Windows users: run Docker with WSL2. If you see Hyper‑V/WSL prompts, enable WSL in “Turn Windows features on or off” and reboot.

2) Get the code

Download or clone the repository that contains this guide and the docker-compose.yml.

git clone https://github.com/shri-124/ping-latency-dashboard.git
cd ping-latency-dashboard

If you don’t use git, just create the folder structure and copy the files from the project (see README).

3) Run the stack

From the project root (same folder as docker-compose.yml):

docker compose up -d --build

Open the UIs

Check containers

docker compose ps

4) Configure endpoints

Edit config/targets.yml. Supports HTTP/HTTPS (full request latency) and TCP (connect latency):

interval_seconds: 15
request_timeout_seconds: 5

targets:
  - name: google
    url: https://www.google.com
    threshold_seconds: 0.35
  - name: cloudflare-dns-tcp
    url: tcp://1.1.1.1:53
    threshold_seconds: 0.05
  - name: github
    url: https://github.com
    threshold_seconds: 0.40

The pinger auto‑reloads this file every cycle. To apply immediately:

docker compose restart pinger
Tip: This app measures HTTP/TCP latency (no raw ICMP ping), which works without extra privileges and matches SRE‑style checks.

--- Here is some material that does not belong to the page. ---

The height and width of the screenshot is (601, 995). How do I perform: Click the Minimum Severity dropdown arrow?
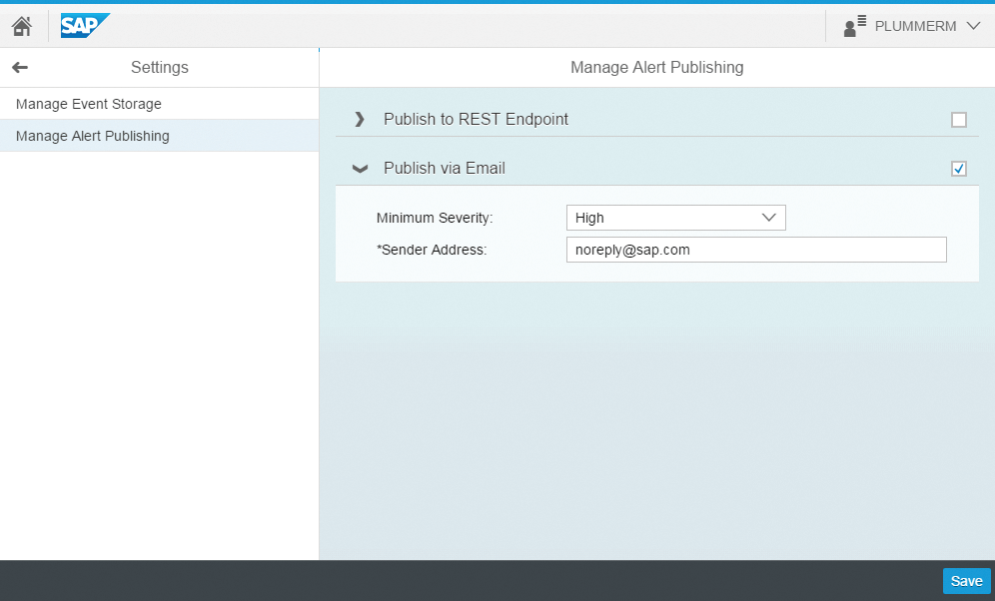click(x=769, y=218)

5) Verify metrics & dashboards

Quick via metrics endpoint

curl -s http://localhost:8000/metrics | grep -E '^ping_(latency_seconds|up){'

Look for labels like target="https://www.google.com" and name="google".

Prometheus queries

Grafana dashboard

Open Grafana → folder Ping → dashboard Ping & Latency.

6) Trigger & see alerts

Prometheus alerts are defined in prometheus/alerts.yml:

Fastest way to test

  1. Set one target threshold_seconds: 0.001 and save.
  2. Wait 15–30s (or restart pinger).
  3. Open Alertmanager: / → you should see HighLatency.
  4. Tail webhook payloads from pinger:
docker logs -f pinger

7) Real notifications (Slack)

Edit alertmanager/alertmanager.yml to add Slack (or email). Example Slack config:

route:
  receiver: slack
  group_by: ["alertname","name","target"]
  group_wait: 10s
  group_interval: 1m
  repeat_interval: 2h

receivers:
  - name: slack
    slack_configs:
      - api_url: https://hooks.slack.com/services/YOUR/WEBHOOK/URL
        channel: "#alerts"
        send_resolved: true

Apply the change:

docker compose restart alertmanager
In this starter, a local webhook receiver posts to http://pinger:8000/alert so you can see alert payloads end‑to‑end. Swap the route.receiver to slack to notify Slack.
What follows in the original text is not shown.